__Work to complete__.
(1) Condense the paragraph of the Pendleton listed buildings text that opens with "Pendleton is a civil parish" into a bulleted list that keeps its main facts.
(2) According to the Pendleton listed buildings text, how many of the parish's listed buildings are at Grade II*?
(3) Reproduce verbatim a passage of the Pendleton listed buildings text: begin at the words "Pendleton is a" and stop after "the surrounding area.".
===== Given text =====
= Listed buildings in Pendleton, Lancashire =

Pendleton is a civil parish in Ribble Valley, Lancashire, England. It contains 18 listed buildings that are recorded in the National Heritage List for England. Of these, one is at Grade II*, the middle grade, and the others are at Grade II, the lowest grade. The parish contains the village of Pendleton, and is otherwise rural. All the listed buildings are houses and associated structures, or farmhouses and farm buildings, either in the village, or in the surrounding area.
===== Dataset excerpts =====
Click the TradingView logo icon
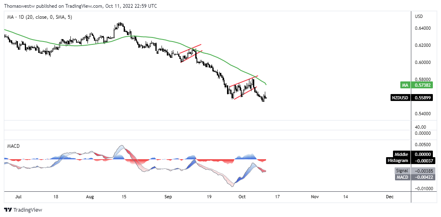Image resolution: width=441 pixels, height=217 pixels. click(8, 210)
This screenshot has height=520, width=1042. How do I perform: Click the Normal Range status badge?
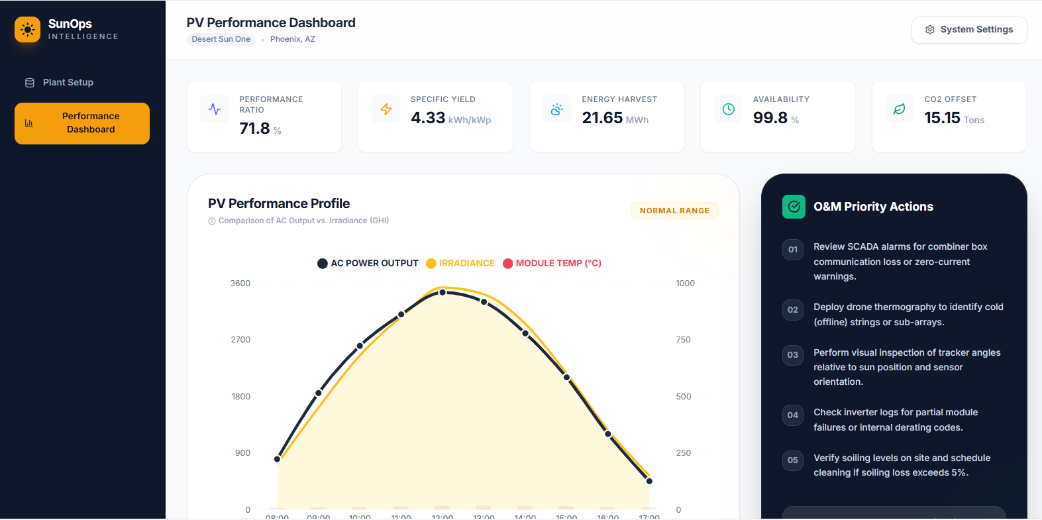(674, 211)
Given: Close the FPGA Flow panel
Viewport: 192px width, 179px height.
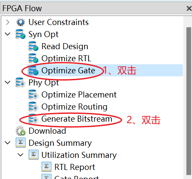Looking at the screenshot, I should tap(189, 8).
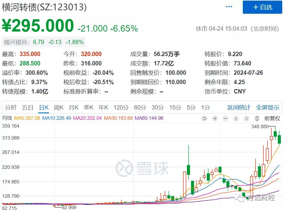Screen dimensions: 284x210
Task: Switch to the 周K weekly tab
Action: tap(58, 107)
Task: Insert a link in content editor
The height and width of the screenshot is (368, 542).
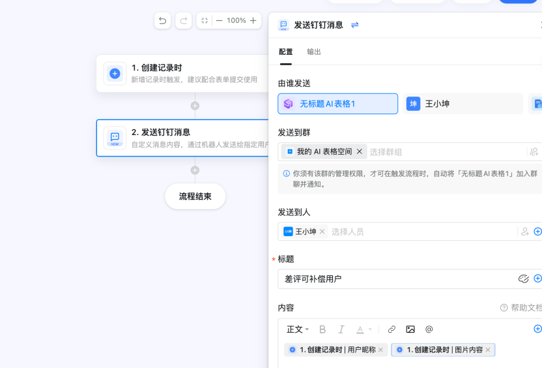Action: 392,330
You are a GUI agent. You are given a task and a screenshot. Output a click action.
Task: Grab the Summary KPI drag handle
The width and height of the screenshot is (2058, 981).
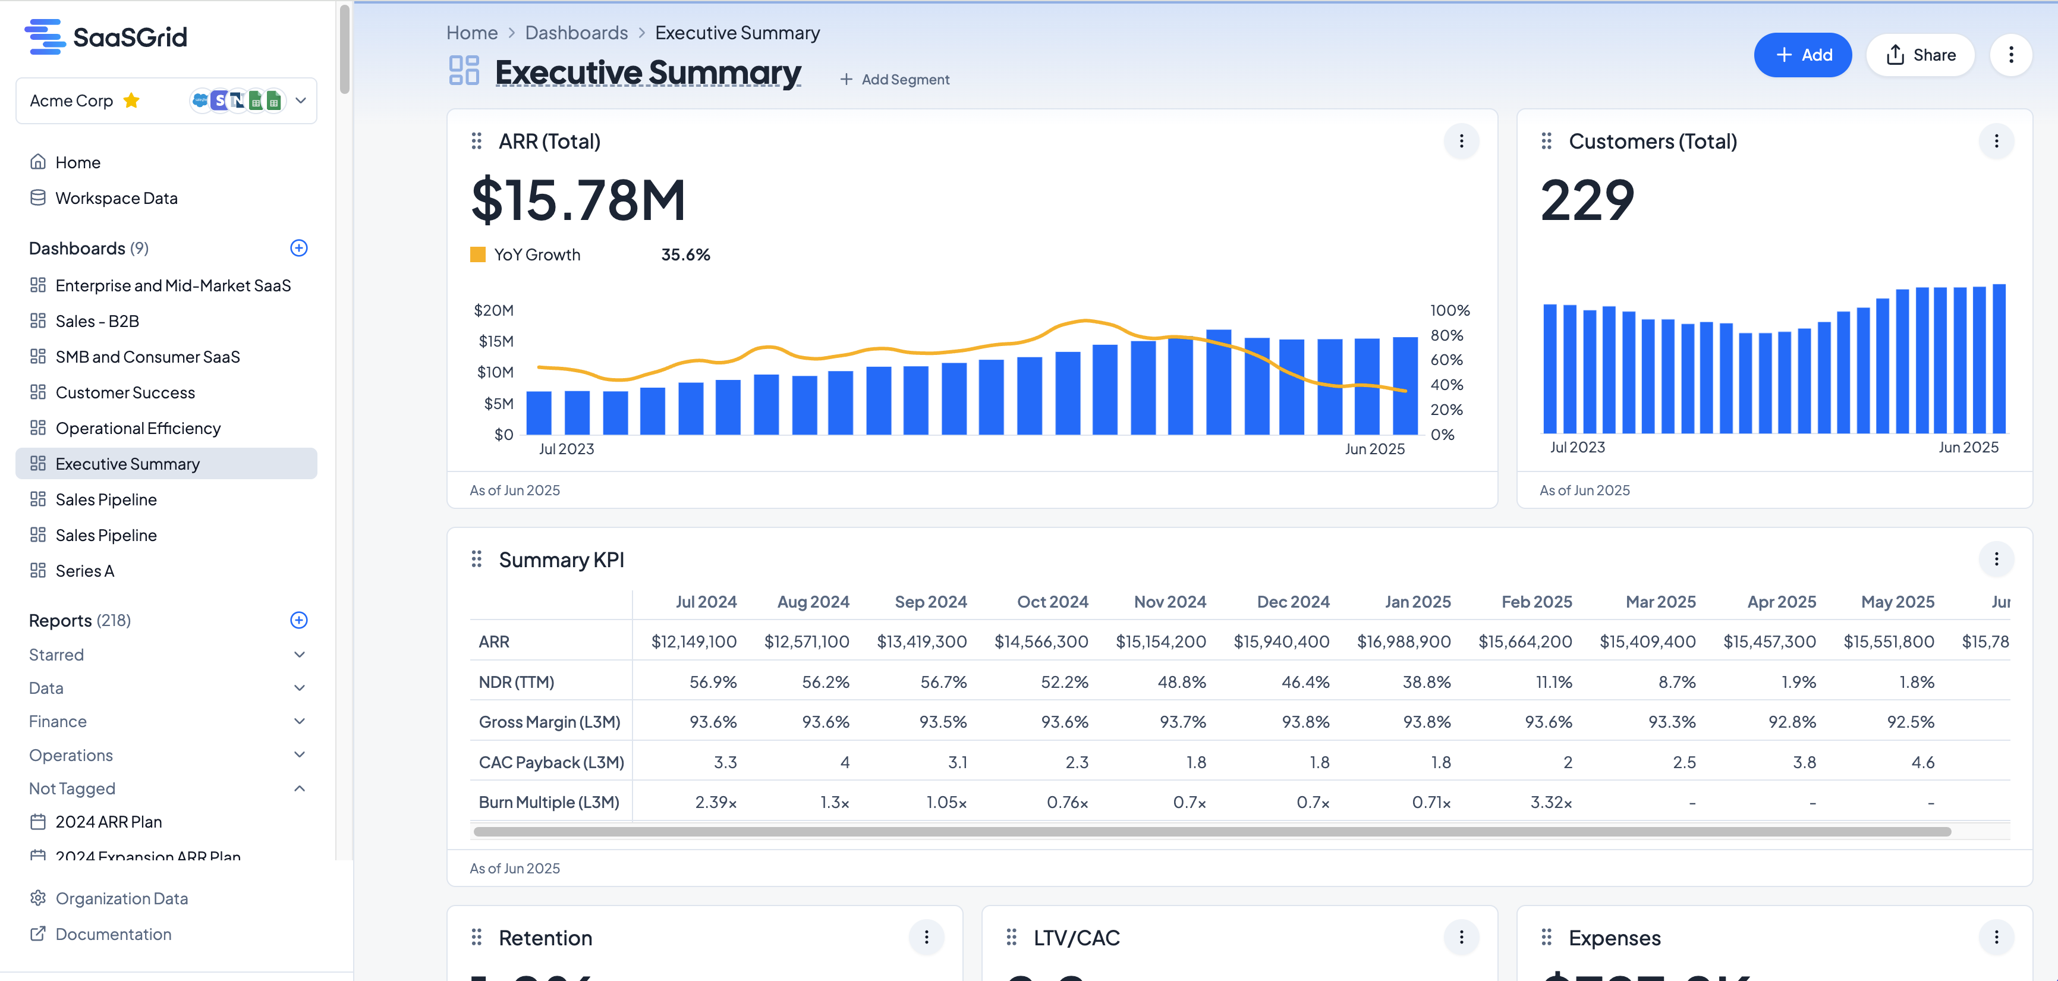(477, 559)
=====
__Full answers__.
(1)
- Pendleton is a civil parish in Ribble Valley, Lancashire, England.
- It has 18 listed buildings recorded in the National Heritage List for England.
- One is Grade II* (the middle grade); the rest are Grade II (the lowest grade).
- The parish contains the village of Pendleton and is otherwise rural.
- All the listed buildings are houses and associated structures, or farmhouses and farm buildings, located in the village or the surrounding area.

(2) One.

(3)
Pendleton is a civil parish in Ribble Valley, Lancashire, England. It contains 18 listed buildings that are recorded in the National Heritage List for England. Of these, one is at Grade II*, the middle grade, and the others are at Grade II, the lowest grade. The parish contains the village of Pendleton, and is otherwise rural. All the listed buildings are houses and associated structures, or farmhouses and farm buildings, either in the village, or in the surrounding area.